#### 本文 ####

ええええ!?どうしてですか先生!テキストには「十分」しか書いてなかったですよ!だから僕はそっちを書いたのに!他も正解なんて!!
トラウマウサギ
トラウマウサギ
先生
先生
まあまあ、「十分」いえ「十二分」に時間はありますので、落ち付いて説明していきましょう。

 

 

【十分】(じゅうぶん)という言葉を辞書で引いたり、パソコン変換しようとすると、【充分】も出てきます。

 どちらも不足がないという意味で、読み方も同じ です。

英語ではさまざまありますが、副詞で合わせると「plenty」などと訳せますね。

 

【十分】と【充分】の違い・使い分けとは

じゃあ【十分】と【充分】ど、どちらを使えばいいの!?と思いますよね。

この2つに違いはあるのでしょうか。

 

【十分】の意味と例文

数値的・物理的に満ち足りていること

公的文書に用いられる

「十分な時間があったので、試験対策はバッチリだ。」

「君が十分成績を出してくれたから、助かったよ。」

「時間に十分余裕を持って行動するようにしましょう。」

「(何かを勧められて)あ、もう十分です(のでいりません)。」

 

【充分】の意味と例文

精神的に満ち足りていること

公的文書には用いられない(日本国憲法除く)

「お金に余裕があったので、充分な生活ができた。」

#### 課題用データ ####

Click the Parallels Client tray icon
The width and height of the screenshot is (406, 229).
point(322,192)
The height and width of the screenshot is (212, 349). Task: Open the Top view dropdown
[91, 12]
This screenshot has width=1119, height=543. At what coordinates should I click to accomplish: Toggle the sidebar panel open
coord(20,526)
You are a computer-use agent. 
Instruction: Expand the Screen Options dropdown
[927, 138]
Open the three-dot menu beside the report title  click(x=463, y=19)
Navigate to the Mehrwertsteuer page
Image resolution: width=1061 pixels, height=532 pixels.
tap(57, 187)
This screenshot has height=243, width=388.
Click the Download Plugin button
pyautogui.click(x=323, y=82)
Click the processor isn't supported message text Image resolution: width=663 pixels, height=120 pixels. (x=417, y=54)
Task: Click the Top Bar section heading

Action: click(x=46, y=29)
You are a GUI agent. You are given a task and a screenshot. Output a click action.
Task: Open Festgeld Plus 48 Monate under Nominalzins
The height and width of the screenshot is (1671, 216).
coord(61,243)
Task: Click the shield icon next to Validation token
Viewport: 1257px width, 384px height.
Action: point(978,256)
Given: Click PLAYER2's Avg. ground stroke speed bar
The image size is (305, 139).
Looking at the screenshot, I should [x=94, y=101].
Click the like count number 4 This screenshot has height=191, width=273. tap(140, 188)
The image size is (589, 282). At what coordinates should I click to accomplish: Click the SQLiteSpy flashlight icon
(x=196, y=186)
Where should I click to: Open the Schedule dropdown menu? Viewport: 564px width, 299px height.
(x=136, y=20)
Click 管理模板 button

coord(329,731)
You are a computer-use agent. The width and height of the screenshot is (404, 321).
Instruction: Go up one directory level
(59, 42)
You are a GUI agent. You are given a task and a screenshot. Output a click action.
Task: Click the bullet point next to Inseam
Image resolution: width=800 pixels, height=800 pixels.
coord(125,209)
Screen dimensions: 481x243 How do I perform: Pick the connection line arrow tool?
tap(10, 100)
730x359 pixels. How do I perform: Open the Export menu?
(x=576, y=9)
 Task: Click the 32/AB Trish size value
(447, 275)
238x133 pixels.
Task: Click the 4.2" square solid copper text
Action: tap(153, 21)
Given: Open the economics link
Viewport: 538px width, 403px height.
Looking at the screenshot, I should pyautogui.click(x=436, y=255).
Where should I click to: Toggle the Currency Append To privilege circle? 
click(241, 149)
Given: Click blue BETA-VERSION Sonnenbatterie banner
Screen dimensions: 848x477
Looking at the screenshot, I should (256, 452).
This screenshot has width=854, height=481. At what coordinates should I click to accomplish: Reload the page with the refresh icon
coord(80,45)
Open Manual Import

####

やること
- A) 本文で【十分】の例文として挙げられている文をすべて書き出してください。
- B) 上に並ぶ行のうち、「Task: Click the Top Bar section heading」を含む行から「Action: point(978,256)」を含む行までを、空行を除いてMarkdownの表に起こしてください。列名は「番号」と「内容」とします。

回答
- A)
- 「十分な時間があったので、試験対策はバッチリだ。」
- 「君が十分成績を出してくれたから、助かったよ。」
- 「時間に十分余裕を持って行動するようにしましょう。」
- 「(何かを勧められて)あ、もう十分です(のでいりません)。」

- B)
| 番号 | 内容 |
|---|---|
| 1 | Task: Click the Top Bar section heading |
| 2 | Action: click(x=46, y=29) |
| 3 | You are a GUI agent. You are given a task and a screenshot. Output a click action. |
| 4 | Task: Open Festgeld Plus 48 Monate under Nominalzins |
| 5 | The height and width of the screenshot is (1671, 216). |
| 6 | coord(61,243) |
| 7 | Task: Click the shield icon next to Validation token |
| 8 | Viewport: 1257px width, 384px height. |
| 9 | Action: point(978,256) |